1) Core computation behind a fraction chart
Suppose a dataset has categories \(C_1, C_2, \ldots, C_k\) with counts \(x_1, x_2, \ldots, x_k\), and total \(n=\sum_{i=1}^{k} x_i\). The fraction (relative frequency) for category \(C_i\) is
\[ f_i=\frac{x_i}{n}. \]
Conversions commonly shown by a fraction chart:
- Decimal (proportion): \(f_i\) as a decimal.
- Percent: \(100 \cdot f_i\%\).
- Pie-slice angle (if drawn as a circle): \(\theta_i = 360^\circ \cdot f_i\).
Consistency check: A correct fraction chart must satisfy \[ \sum_{i=1}^{k} f_i = 1. \] Small rounding differences can occur if decimals or percents are rounded.
2) Worked example (from counts to a fraction chart)
Example dataset: a class survey recorded the preferred study method for \(n=40\) students.
| Category | Count \(x_i\) | Fraction \(f_i=\dfrac{x_i}{40}\) | Decimal | Percent | Pie angle \(\theta_i=360^\circ \cdot f_i\) |
|---|---|---|---|---|---|
| Reading notes | 20 | \(\dfrac{20}{40}=\dfrac{1}{2}\) | \(0.50\) | \(50\%\) | \(360^\circ \cdot 0.50=180^\circ\) |
| Practice problems | 12 | \(\dfrac{12}{40}=\dfrac{3}{10}\) | \(0.30\) | \(30\%\) | \(360^\circ \cdot 0.30=108^\circ\) |
| Group discussion | 8 | \(\dfrac{8}{40}=\dfrac{1}{5}\) | \(0.20\) | \(20\%\) | \(360^\circ \cdot 0.20=72^\circ\) |
The fractions sum to one: \[ \frac{1}{2}+\frac{3}{10}+\frac{1}{5}=\frac{5}{10}+\frac{3}{10}+\frac{2}{10}=\frac{10}{10}=1. \]
3) Visualization: a bar-style fraction chart (part-to-whole)
4) Interpreting a fraction chart as probability
When the chart is built from observed counts, each fraction \(f_i=\dfrac{x_i}{n}\) is also the empirical probability of selecting a random observation in category \(C_i\). For the example above:
- \(\Pr(\text{Reading notes})=\dfrac{20}{40}=\dfrac{1}{2}\).
- \(\Pr(\text{Practice problems})=\dfrac{12}{40}=\dfrac{3}{10}\).
- \(\Pr(\text{Group discussion})=\dfrac{8}{40}=\dfrac{1}{5}\).
5) Common mistakes a fraction chart should avoid
- Using the wrong total: \(n\) must be the sum of all category counts.

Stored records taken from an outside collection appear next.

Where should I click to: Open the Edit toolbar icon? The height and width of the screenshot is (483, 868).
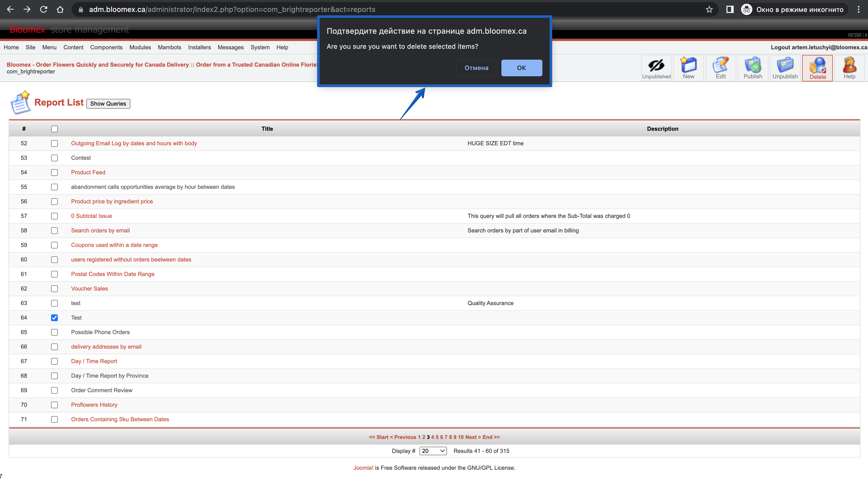pyautogui.click(x=720, y=68)
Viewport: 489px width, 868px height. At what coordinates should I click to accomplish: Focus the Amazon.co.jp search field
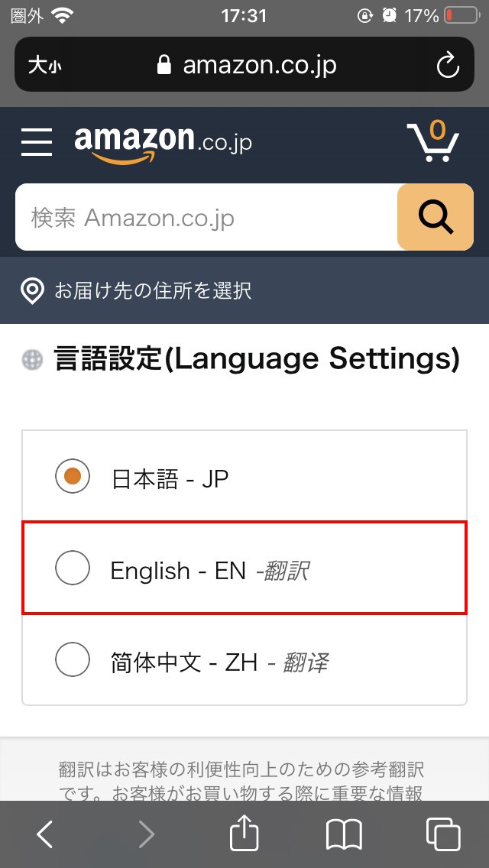[206, 218]
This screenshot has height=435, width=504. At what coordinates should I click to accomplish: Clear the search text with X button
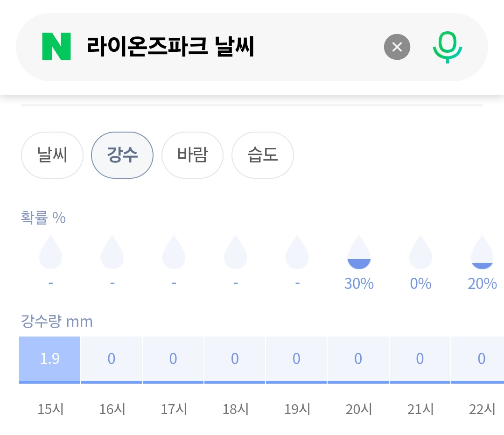[x=397, y=47]
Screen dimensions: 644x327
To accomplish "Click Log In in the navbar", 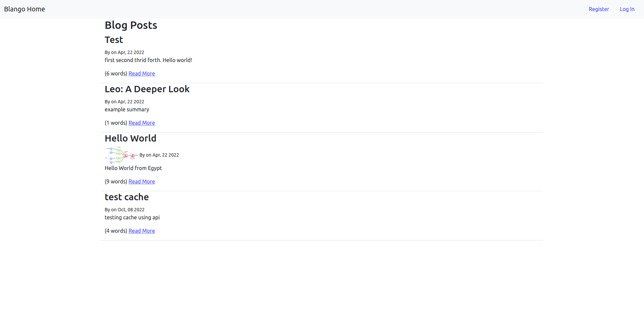I will (x=627, y=9).
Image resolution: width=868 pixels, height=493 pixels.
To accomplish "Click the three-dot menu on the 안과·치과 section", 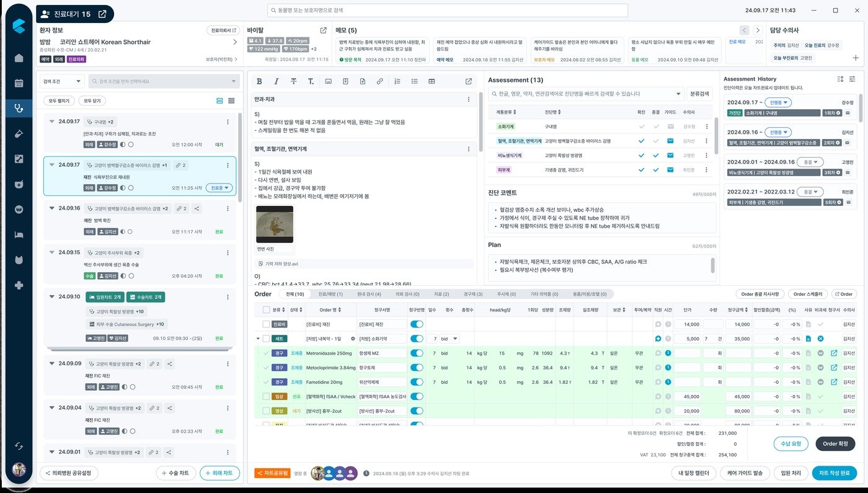I will (468, 99).
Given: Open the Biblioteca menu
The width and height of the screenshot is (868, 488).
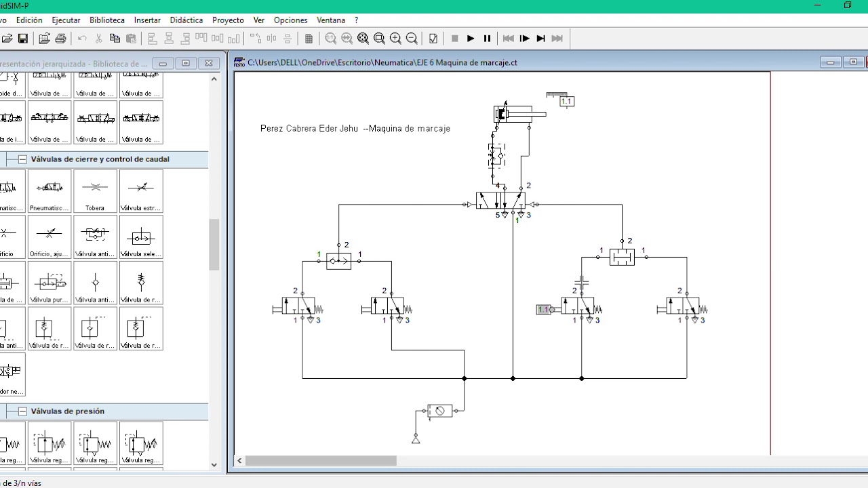Looking at the screenshot, I should (107, 20).
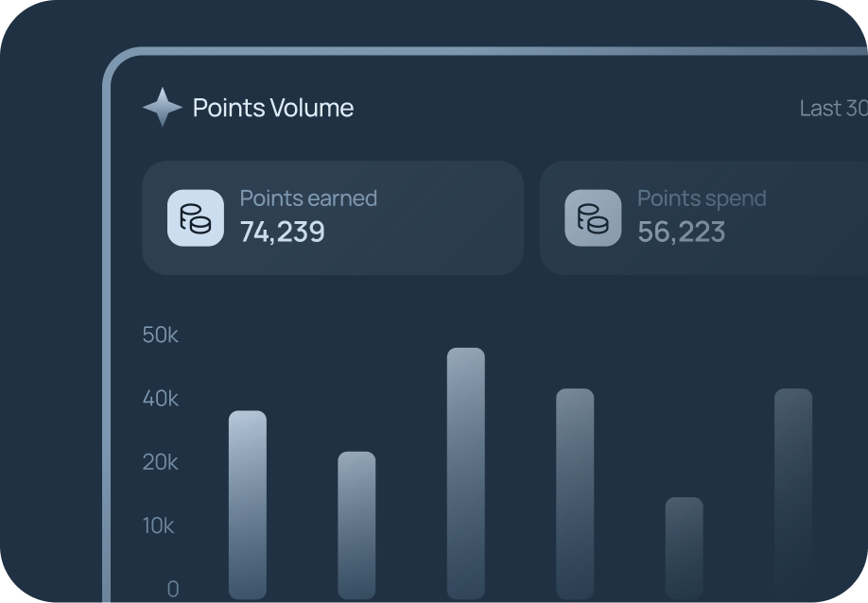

- Fractions not summing to 1: check \(\sum f_i=1\) before graphing.
- Mixing part-to-part with part-to-whole: a fraction chart is part-to-whole; each fraction must use the same denominator \(n\).
- Rounding drift: rounding percents can make totals appear as \(99\%\) or \(101\%\); the underlying fractions still sum to 1.